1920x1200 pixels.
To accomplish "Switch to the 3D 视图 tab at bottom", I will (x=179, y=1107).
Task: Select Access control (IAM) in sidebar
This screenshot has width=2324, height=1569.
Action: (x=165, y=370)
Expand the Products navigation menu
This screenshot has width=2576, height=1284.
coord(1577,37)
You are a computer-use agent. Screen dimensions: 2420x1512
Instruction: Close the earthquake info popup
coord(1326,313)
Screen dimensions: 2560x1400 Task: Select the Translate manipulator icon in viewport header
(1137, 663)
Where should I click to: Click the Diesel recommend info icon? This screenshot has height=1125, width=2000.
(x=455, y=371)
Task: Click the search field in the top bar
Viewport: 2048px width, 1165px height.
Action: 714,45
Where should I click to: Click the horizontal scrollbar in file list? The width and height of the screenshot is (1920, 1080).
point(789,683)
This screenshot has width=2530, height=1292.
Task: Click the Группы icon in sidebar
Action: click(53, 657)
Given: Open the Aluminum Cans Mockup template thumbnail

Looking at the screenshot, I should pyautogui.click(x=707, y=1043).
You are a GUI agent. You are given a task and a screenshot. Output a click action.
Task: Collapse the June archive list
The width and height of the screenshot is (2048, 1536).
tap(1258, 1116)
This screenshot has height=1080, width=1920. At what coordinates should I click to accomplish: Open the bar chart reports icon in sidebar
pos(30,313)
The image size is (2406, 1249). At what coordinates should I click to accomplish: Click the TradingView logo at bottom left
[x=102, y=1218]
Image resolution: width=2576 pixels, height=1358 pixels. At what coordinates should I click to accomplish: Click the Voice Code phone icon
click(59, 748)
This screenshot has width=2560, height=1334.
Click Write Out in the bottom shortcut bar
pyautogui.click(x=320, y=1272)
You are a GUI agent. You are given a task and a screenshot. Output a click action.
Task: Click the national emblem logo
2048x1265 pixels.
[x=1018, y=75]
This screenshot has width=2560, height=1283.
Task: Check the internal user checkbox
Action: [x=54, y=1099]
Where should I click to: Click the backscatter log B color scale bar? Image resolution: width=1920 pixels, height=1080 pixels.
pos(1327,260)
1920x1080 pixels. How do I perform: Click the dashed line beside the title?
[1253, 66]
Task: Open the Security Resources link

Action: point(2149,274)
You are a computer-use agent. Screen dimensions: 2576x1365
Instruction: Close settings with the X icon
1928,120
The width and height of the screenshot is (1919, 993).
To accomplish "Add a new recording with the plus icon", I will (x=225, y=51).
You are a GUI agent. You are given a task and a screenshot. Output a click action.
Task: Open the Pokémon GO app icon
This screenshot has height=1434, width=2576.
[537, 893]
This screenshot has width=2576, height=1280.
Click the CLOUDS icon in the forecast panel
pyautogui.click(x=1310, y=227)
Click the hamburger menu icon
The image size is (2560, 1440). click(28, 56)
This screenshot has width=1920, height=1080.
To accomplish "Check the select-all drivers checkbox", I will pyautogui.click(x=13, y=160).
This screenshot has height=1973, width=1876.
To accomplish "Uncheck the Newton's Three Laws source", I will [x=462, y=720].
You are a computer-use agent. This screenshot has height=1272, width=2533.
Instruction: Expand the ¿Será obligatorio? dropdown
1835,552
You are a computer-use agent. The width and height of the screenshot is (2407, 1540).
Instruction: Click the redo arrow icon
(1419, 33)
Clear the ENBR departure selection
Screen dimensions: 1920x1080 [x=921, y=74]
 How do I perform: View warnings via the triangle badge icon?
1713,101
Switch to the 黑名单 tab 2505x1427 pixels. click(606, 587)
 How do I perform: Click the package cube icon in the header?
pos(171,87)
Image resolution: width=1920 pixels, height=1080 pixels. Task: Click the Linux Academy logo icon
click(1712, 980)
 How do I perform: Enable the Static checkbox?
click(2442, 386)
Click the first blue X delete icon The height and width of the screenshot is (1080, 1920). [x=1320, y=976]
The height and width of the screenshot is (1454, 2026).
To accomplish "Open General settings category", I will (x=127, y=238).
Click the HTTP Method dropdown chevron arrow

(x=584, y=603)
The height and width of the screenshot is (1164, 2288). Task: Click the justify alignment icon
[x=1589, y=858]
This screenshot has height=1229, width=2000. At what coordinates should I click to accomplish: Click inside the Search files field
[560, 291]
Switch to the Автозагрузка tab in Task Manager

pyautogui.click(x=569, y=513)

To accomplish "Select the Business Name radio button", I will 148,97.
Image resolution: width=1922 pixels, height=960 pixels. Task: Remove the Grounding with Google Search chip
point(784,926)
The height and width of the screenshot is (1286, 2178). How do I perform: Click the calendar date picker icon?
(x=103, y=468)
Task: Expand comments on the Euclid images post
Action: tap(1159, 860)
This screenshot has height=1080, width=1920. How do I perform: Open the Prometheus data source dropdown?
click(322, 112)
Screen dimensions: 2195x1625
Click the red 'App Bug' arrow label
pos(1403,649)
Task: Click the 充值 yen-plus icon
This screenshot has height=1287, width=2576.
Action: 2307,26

— TASK OBJECTIVE —
Give the listing above again, word for word.

— RESPONSE TO THE EXERCISE —
1920x1200 pixels.
To accomplish "Switch to the 3D 视图 tab at bottom", I will (x=179, y=1107).
Task: Select Access control (IAM) in sidebar
This screenshot has width=2324, height=1569.
Action: (x=165, y=370)
Expand the Products navigation menu
This screenshot has width=2576, height=1284.
coord(1577,37)
You are a computer-use agent. Screen dimensions: 2420x1512
Instruction: Close the earthquake info popup
coord(1326,313)
Screen dimensions: 2560x1400 Task: Select the Translate manipulator icon in viewport header
(1137, 663)
Where should I click to: Click the Diesel recommend info icon? This screenshot has height=1125, width=2000.
(x=455, y=371)
Task: Click the search field in the top bar
Viewport: 2048px width, 1165px height.
Action: 714,45
Where should I click to: Click the horizontal scrollbar in file list? The width and height of the screenshot is (1920, 1080).
point(789,683)
This screenshot has width=2530, height=1292.
Task: Click the Группы icon in sidebar
Action: click(53, 657)
Given: Open the Aluminum Cans Mockup template thumbnail

Looking at the screenshot, I should pyautogui.click(x=707, y=1043).
You are a GUI agent. You are given a task and a screenshot. Output a click action.
Task: Collapse the June archive list
The width and height of the screenshot is (2048, 1536).
tap(1258, 1116)
This screenshot has height=1080, width=1920. At what coordinates should I click to accomplish: Open the bar chart reports icon in sidebar
pos(30,313)
The image size is (2406, 1249). At what coordinates should I click to accomplish: Click the TradingView logo at bottom left
[x=102, y=1218]
Image resolution: width=2576 pixels, height=1358 pixels. At what coordinates should I click to accomplish: Click the Voice Code phone icon
click(59, 748)
This screenshot has width=2560, height=1334.
Click Write Out in the bottom shortcut bar
pyautogui.click(x=320, y=1272)
You are a GUI agent. You are given a task and a screenshot. Output a click action.
Task: Click the national emblem logo
2048x1265 pixels.
[x=1018, y=75]
This screenshot has width=2560, height=1283.
Task: Check the internal user checkbox
Action: [x=54, y=1099]
Where should I click to: Click the backscatter log B color scale bar? Image resolution: width=1920 pixels, height=1080 pixels.
pos(1327,260)
1920x1080 pixels. How do I perform: Click the dashed line beside the title?
[1253, 66]
Task: Open the Security Resources link

Action: point(2149,274)
You are a computer-use agent. Screen dimensions: 2576x1365
Instruction: Close settings with the X icon
1928,120
The width and height of the screenshot is (1919, 993).
To accomplish "Add a new recording with the plus icon", I will (x=225, y=51).
You are a GUI agent. You are given a task and a screenshot. Output a click action.
Task: Open the Pokémon GO app icon
This screenshot has height=1434, width=2576.
[537, 893]
This screenshot has width=2576, height=1280.
Click the CLOUDS icon in the forecast panel
pyautogui.click(x=1310, y=227)
Click the hamburger menu icon
The image size is (2560, 1440). click(28, 56)
This screenshot has width=1920, height=1080.
To accomplish "Check the select-all drivers checkbox", I will pyautogui.click(x=13, y=160).
This screenshot has height=1973, width=1876.
To accomplish "Uncheck the Newton's Three Laws source", I will [x=462, y=720].
You are a computer-use agent. This screenshot has height=1272, width=2533.
Instruction: Expand the ¿Será obligatorio? dropdown
1835,552
You are a computer-use agent. The width and height of the screenshot is (2407, 1540).
Instruction: Click the redo arrow icon
(1419, 33)
Clear the ENBR departure selection
Screen dimensions: 1920x1080 [x=921, y=74]
 How do I perform: View warnings via the triangle badge icon?
1713,101
Switch to the 黑名单 tab 2505x1427 pixels. click(606, 587)
 How do I perform: Click the package cube icon in the header?
pos(171,87)
Image resolution: width=1920 pixels, height=1080 pixels. Task: Click the Linux Academy logo icon
click(1712, 980)
 How do I perform: Enable the Static checkbox?
click(2442, 386)
Click the first blue X delete icon The height and width of the screenshot is (1080, 1920). [x=1320, y=976]
The height and width of the screenshot is (1454, 2026).
To accomplish "Open General settings category", I will (x=127, y=238).
Click the HTTP Method dropdown chevron arrow

(x=584, y=603)
The height and width of the screenshot is (1164, 2288). Task: Click the justify alignment icon
[x=1589, y=858]
This screenshot has height=1229, width=2000. At what coordinates should I click to accomplish: Click inside the Search files field
[560, 291]
Switch to the Автозагрузка tab in Task Manager

pyautogui.click(x=569, y=513)

To accomplish "Select the Business Name radio button", I will 148,97.
Image resolution: width=1922 pixels, height=960 pixels. Task: Remove the Grounding with Google Search chip
point(784,926)
The height and width of the screenshot is (1286, 2178). How do I perform: Click the calendar date picker icon?
(x=103, y=468)
Task: Expand comments on the Euclid images post
Action: tap(1159, 860)
This screenshot has height=1080, width=1920. How do I perform: Open the Prometheus data source dropdown?
click(322, 112)
Screen dimensions: 2195x1625
Click the red 'App Bug' arrow label
pos(1403,649)
Task: Click the 充值 yen-plus icon
This screenshot has height=1287, width=2576.
Action: 2307,26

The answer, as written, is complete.